WASHINGTON — The Obama administration’s eagerness to deliver economic stimulus may have influenced a federal review of a loan to a now-bankrupt solar panel manufacturer, a move that may have left taxpayers on the hook for a $528 million debt, House Republicans said Wednesday.
The panel examining the loan disclosed e-mails that appear to show senior staff at the White House Office of Management and Budget chafing about having to conduct “rushed approvals” of federal loan guarantees designed to help jumpstart the nation’s renewable energy industry.
GOP lawmakers said the White House had scheduled a groundbreaking for Solyndra Inc. even before the Department of Energy had submitted its final paperwork on the terms of the loan to the OMB.
“We would prefer to have sufficient time to do our due diligence reviews and have the approval set the date for the announcement rather than the other way around,” said one of the emails from an unnamed OMB aide to the office of Vice President Joe Biden.

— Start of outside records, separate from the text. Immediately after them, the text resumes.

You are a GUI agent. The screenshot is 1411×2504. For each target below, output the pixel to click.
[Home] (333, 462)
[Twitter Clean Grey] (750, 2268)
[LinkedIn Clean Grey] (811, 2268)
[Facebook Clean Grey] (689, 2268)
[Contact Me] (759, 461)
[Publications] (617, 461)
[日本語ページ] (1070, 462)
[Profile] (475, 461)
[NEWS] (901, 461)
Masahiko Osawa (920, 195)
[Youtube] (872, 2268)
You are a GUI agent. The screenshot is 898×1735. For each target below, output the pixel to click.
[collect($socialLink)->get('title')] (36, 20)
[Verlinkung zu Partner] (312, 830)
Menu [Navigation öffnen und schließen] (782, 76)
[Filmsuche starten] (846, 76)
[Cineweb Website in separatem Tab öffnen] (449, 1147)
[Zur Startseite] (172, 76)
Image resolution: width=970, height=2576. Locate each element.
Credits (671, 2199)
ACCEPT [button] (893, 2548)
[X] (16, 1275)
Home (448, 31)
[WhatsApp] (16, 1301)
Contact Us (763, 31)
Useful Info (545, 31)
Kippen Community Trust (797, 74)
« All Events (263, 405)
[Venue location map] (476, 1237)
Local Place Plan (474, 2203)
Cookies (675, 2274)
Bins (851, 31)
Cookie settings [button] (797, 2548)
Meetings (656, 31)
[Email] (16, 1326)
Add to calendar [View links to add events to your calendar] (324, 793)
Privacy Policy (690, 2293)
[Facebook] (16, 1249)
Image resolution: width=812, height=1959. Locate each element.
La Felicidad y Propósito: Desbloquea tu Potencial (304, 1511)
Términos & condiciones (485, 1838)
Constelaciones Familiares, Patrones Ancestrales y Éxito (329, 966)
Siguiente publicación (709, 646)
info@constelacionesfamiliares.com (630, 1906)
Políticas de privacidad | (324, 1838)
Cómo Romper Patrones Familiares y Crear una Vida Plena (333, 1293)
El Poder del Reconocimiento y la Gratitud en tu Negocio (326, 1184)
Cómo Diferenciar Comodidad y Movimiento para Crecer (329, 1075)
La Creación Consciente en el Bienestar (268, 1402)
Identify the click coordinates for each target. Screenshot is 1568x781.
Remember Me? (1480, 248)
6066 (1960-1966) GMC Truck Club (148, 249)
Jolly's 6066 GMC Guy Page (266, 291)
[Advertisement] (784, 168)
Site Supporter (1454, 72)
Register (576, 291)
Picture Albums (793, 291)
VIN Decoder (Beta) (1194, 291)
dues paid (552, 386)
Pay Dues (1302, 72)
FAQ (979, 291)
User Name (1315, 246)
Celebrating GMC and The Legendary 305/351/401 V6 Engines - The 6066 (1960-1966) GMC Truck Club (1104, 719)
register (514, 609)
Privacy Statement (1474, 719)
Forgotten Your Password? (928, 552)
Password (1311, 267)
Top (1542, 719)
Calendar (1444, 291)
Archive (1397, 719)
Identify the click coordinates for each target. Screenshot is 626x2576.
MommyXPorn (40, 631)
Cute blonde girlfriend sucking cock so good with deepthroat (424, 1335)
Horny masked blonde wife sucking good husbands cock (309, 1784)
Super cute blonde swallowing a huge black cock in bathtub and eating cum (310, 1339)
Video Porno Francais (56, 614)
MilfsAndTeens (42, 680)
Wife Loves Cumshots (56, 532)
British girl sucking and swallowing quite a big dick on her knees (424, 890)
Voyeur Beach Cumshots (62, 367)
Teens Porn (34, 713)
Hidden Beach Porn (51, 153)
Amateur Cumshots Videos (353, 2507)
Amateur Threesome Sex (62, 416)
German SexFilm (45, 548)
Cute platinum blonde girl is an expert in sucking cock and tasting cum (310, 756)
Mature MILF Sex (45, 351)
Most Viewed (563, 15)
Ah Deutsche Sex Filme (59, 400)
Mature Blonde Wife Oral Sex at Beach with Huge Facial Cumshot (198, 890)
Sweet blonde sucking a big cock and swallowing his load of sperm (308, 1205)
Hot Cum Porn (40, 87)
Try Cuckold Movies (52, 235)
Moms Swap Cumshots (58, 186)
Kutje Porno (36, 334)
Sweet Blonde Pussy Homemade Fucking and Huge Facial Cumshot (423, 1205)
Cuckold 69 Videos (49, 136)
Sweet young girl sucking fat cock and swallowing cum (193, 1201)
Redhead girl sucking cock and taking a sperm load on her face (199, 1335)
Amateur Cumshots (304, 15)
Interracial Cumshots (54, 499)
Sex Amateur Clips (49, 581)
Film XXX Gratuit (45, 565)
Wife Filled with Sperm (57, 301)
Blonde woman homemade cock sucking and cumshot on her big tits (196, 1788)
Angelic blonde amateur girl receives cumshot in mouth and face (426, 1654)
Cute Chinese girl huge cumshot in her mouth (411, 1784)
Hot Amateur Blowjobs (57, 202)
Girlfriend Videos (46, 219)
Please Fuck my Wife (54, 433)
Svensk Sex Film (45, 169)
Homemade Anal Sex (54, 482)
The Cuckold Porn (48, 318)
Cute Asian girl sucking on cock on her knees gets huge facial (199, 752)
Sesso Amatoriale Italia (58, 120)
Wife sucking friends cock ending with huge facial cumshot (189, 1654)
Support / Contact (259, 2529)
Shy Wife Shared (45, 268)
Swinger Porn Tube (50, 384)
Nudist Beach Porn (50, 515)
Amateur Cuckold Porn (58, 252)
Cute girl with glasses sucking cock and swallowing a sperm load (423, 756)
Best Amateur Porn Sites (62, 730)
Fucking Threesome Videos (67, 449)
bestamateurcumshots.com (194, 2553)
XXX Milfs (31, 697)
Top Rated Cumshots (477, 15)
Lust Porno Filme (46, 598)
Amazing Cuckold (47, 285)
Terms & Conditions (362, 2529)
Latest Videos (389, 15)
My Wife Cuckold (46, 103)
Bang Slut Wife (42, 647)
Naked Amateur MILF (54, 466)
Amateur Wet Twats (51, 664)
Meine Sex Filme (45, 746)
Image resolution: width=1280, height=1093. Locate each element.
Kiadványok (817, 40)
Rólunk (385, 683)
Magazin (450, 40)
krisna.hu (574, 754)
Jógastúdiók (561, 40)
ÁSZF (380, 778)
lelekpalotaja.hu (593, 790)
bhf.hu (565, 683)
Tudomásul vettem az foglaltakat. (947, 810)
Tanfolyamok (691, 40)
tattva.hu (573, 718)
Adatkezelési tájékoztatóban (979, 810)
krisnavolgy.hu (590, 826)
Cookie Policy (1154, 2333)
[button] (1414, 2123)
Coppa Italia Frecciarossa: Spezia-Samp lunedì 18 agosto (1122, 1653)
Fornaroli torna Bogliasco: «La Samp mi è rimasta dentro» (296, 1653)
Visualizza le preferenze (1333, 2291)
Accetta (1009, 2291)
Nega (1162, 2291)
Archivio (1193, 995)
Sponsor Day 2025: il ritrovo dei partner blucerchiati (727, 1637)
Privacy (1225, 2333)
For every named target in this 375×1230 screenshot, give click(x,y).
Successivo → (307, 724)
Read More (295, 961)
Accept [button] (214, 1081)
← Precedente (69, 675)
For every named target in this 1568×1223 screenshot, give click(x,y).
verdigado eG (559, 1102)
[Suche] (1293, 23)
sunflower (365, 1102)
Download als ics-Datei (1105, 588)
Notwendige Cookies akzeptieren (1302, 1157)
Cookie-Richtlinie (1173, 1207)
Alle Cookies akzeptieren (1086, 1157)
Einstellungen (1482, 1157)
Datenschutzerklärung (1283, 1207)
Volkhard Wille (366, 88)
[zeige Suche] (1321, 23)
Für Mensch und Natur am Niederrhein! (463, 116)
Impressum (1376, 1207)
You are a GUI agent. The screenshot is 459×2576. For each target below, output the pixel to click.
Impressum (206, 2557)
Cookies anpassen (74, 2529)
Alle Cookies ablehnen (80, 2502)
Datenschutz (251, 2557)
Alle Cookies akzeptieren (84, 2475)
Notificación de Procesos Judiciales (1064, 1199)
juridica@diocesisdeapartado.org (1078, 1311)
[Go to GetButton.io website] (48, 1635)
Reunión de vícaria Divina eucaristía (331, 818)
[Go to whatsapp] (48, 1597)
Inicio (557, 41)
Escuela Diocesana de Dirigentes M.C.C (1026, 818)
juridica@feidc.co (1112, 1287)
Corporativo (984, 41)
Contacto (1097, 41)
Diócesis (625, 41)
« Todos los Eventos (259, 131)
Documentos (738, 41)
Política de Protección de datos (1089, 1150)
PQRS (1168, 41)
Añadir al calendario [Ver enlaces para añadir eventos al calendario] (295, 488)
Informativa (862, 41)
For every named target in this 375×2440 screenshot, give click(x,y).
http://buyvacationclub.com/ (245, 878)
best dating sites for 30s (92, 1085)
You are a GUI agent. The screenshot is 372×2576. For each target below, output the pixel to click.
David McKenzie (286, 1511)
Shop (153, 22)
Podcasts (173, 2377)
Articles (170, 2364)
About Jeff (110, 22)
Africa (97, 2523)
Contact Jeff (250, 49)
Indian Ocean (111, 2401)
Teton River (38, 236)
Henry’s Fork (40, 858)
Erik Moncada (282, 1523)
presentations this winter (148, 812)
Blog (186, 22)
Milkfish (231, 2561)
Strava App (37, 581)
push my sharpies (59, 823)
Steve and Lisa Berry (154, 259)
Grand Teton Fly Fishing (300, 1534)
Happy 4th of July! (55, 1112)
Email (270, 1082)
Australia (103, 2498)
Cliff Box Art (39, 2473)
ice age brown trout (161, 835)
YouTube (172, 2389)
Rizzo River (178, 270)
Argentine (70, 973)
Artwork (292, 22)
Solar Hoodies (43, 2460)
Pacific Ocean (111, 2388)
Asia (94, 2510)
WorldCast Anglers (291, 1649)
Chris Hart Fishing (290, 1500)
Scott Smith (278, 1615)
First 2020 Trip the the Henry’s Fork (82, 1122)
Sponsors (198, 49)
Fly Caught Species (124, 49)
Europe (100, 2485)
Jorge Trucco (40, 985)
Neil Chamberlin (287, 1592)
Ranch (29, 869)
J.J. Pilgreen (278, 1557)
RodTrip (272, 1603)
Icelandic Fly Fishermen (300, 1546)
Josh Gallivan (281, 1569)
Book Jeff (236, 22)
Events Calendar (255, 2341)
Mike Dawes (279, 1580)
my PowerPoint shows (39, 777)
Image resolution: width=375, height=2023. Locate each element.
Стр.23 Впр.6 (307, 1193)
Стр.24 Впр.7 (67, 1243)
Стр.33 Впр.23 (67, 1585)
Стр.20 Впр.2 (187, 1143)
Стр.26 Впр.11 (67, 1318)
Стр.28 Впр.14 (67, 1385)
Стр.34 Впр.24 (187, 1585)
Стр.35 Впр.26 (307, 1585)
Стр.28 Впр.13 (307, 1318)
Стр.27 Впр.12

Solyndra was cited by President Barack Obama as an example of how the economic stimulus bill would increase employment through investments in renewable energy. But it couldn’t compete with foreign manufacturers of solar panels in the U.S. and the European market dried up. It has filed for bankruptcy, laying off 1,100 workers. Shortly after the filing, FBI officials raided the company’s headquarters in Fremont, Calif. The company said the FBI was seeking records on the loans.
Republican lawmakers on the House Energy and Commerce Committee’s investigations panel are questioning why there was a rush to approve the loan and whether the entire loan guarantee program is warranted.
“Our investigation raises several questions about whether the administration did everything it could to protect taxpayer dollars,” said the committee’s chairman, Rep. Fred Upton of Michigan.
White House spokesman Jay Carney attributed the rush to scheduling decisions.
“What the emails make clear is there was urgency to make a decision on a scheduling matter. It is a big proposition to move the president or to put on an event and that sort of thing so people were simply looking for answers about whether or not people could move forward,” Carney told reporters at the White House.
“It had nothing to — and there is no evidence to the contrary — nothing to do with anything besides the need to get an answer to make a scheduling decision,” he said.
The Obama administration and Democratic lawmakers have aggressively sought to invest in renewable energy projects as way to increase employment and to reduce the reliance on oil. They note that other nations are also investing heavily in solar and that the race for solar manufacturing jobs is worth winning because the global market is going to be worth trillions of dollars. But the Solyndra fallout has been a huge embarrassment for the White House while Obama travels around the country promoting his jobs plan, which includes more investments in renewable energy.
The subcommittee has been investigating Solyndra for nearly six months as it began to have financial troubles. GOP lawmakers on the committee also noted that investors in Solyndra had contributed to Obama’s 2008 campaign.
Federal officials told lawmakers that Solyndra went through three years of review, beginning with the Bush administration, before any taxpayer money was put at risk. Jonathan Silver of the Department of Energy said that the company was well positioned to succeed in 2009.
But Chinese companies have flooded the market with inexpensive panels, and Europe’s economy weakened demand from customers. The result has been an unprecedented drop in solar cell prices this year.
Silver said the loan guarantee program is about giving U.S. companies the tools they need to succeed in the world marketplace, and one of those tools, as other countries have learned, is low-cost financing.
“This isn’t picking winners and losers. It is helping ensure that we have winners here at all,” Silver said.
But GOP officials disputed that the Bush administration was willing to go along with a loan guarantee for Solyndra, noting that a Department of Energy committee voted against offering a conditional commitment to Solyndra in January 2009. The committee said the deal was premature and questioned its underlying financial support, said Rep. Cliff Stearns of Florida, chaiman of the investigative panel for the Energy and Commerce Committee
Two executives with Solyndra Inc. were also asked to testify Wednesday but are now expected to appear voluntarily next week instead. They are Brian Harrison, the company’s president and chief executive officer, and W.G. Stover Jr., a senior vice president and chief financial officer.
Democratic lawmakers attempted to focus the concerns on Solyndra itself and argued that the company’s problems shouldn’t be used to derail a worthy program.
Solyndra was heralded as one of the nation’s bright spots of green technology innovation, creating a solar tube of sorts that could soak up sunlight from many angles, producing energy more efficiently and using less space. The company’s panels were also light and easy to install, which was meant to save upfront costs.
But over the past few years, other companies caught up and provided similar products at a lower cost.